European Commission, Environment DG

Air pollution and climate policies not in conflict


Source: European Commission, Environment DG

Air pollution policy does not undermine the long-term goals of climate change policy, a new study concludes. Although reductions in the pollutant sulphur dioxide could have some warming effects on the Earth’s temperature, the impacts are only short term and will never outweigh climate policy’s cooling effects.

Some researchers have raised concerns that air pollution policies may undermine policies to mitigate climate change. This is because a key air pollutant, sulphur dioxide, forms sulphate aerosols which reflect the Sun’s energy back into space and cause a cooling effect on the Earth’s atmosphere. Reductions in sulphur dioxide emissions could therefore lead to temperature increases.

While rising global temperatures will have many damaging environmental, economic and social impacts, it is also clearly important to reduce sulphur dioxide pollution. Sulphur dioxide is linked to health problems including chronic bronchitis, heart disease and asthma. Furthermore, not all air pollutants have a cooling effect; black carbon (soot) has a significant warming effect and air quality policies targeting this pollutant will benefit efforts to reduce climate change.

To investigate this complex issue, researchers used a simple climate model, MAGICC, and an energy-economy model, REMIND, which considers the effects of technology-specific fuel consumption and measures to control emissions.
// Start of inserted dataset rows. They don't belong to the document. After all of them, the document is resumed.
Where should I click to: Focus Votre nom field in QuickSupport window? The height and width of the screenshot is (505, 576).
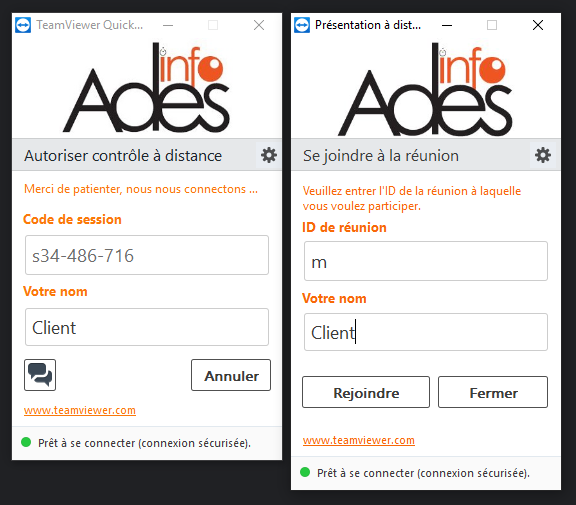(x=147, y=327)
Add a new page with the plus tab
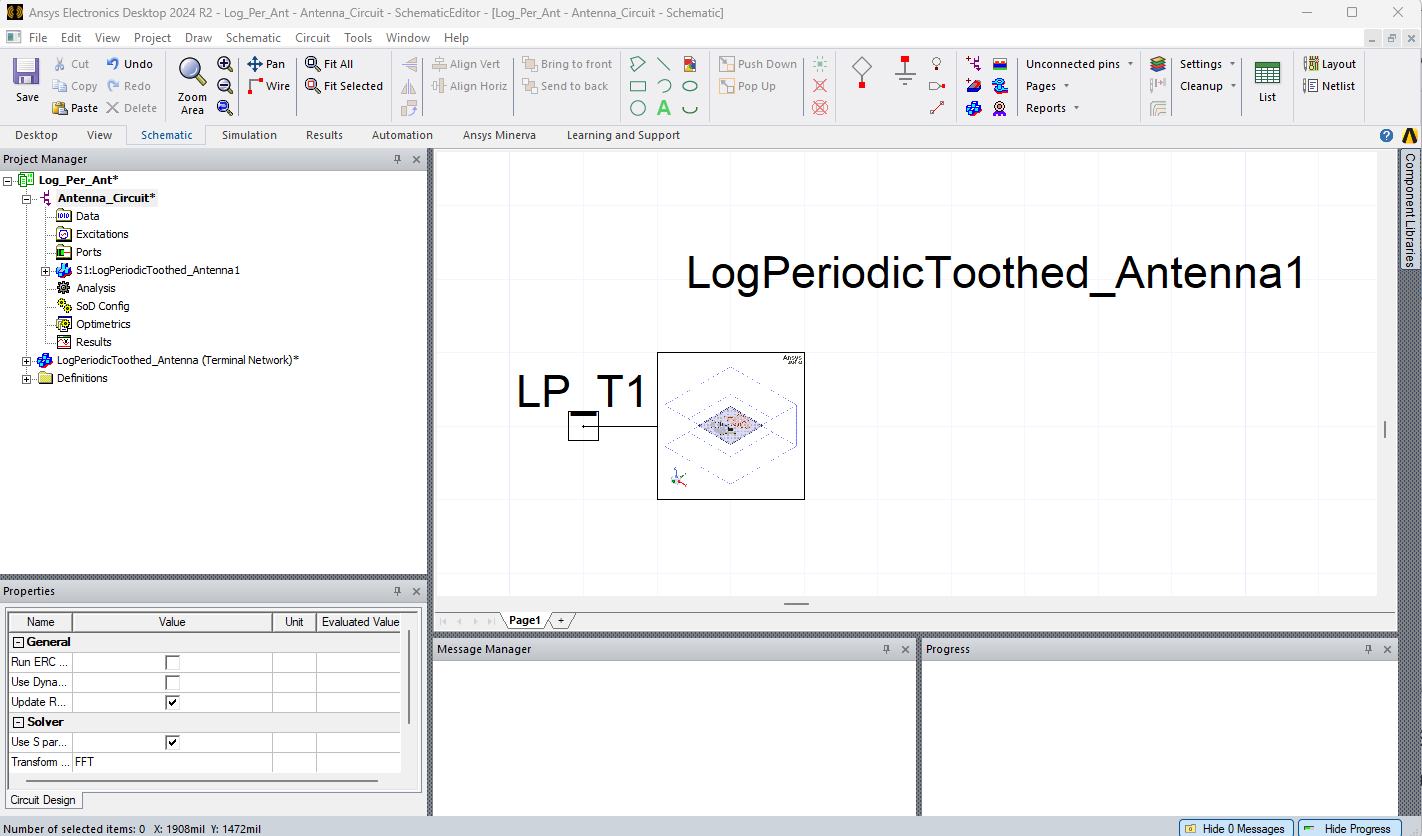Viewport: 1422px width, 836px height. click(560, 619)

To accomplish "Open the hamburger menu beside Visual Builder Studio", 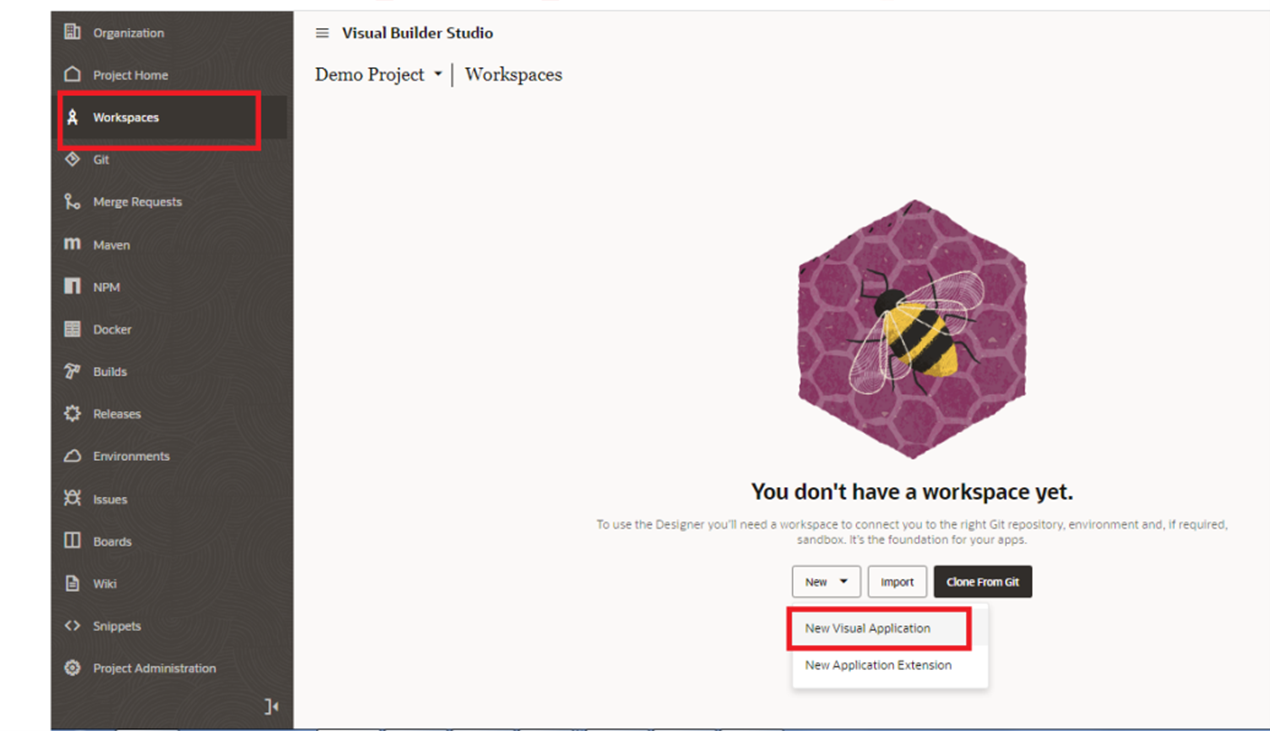I will (x=322, y=32).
Different types of air pollution not only have different global warming properties, they also have different sources. For example, most sulphur dioxide is emitted from large-scale sources, such as power stations or industry, while most black carbon comes from small-scale sources, such as residential energy use or transportation.

The researchers therefore examined six scenarios of air pollution policy from 2005–2100: (1) no air pollution policy, (2) weak policy, (3) medium-strength policy and (4) stringent policy. The final two targeted either (5) large-scale sources (therefore having a greater effect on sulphur dioxide) or (6) small-scale sources (therefore having a greater effect on black carbon).

They modelled the effects of climate change policy under all six air pollution scenarios, assuming a climate change RCP 2.6 scenario, a projection of greenhouse gas concentrations used by the Intergovernmental Panel on Climate Change.

The results show that air pollution policies do reduce aerosols which would otherwise help reflect the Sun’s energy back into space. This is especially so if only large-scale sources are targeted. This would partly counter climate change policies, which aim to limit global temperature rise.

However, this negative effect on climate is only short term. The models suggest that the rate of temperature increase may be greater under stringent air pollution policies until 2025, but after this point the rate is very similar to scenarios without air pollution policies in place. Furthermore, air pollution policies do not jeopardise long-term climate policy goals.

According to the models, even stringent air pollution policies would not affect the point at which more energy is absorbed by the Earth’s atmosphere than reflected back into space. Stringent air pollution policies are effective in reducing sulphur and aerosols, regardless of climate policy, the study says. However, these efforts are boosted by climate policies’ dual benefits. As a result of reduced fossil fuel combustion, air pollution also falls substantially. The researchers conclude that because air pollution policies do not prevent long-term climate targets being reached and there is no conflict between the two policy areas.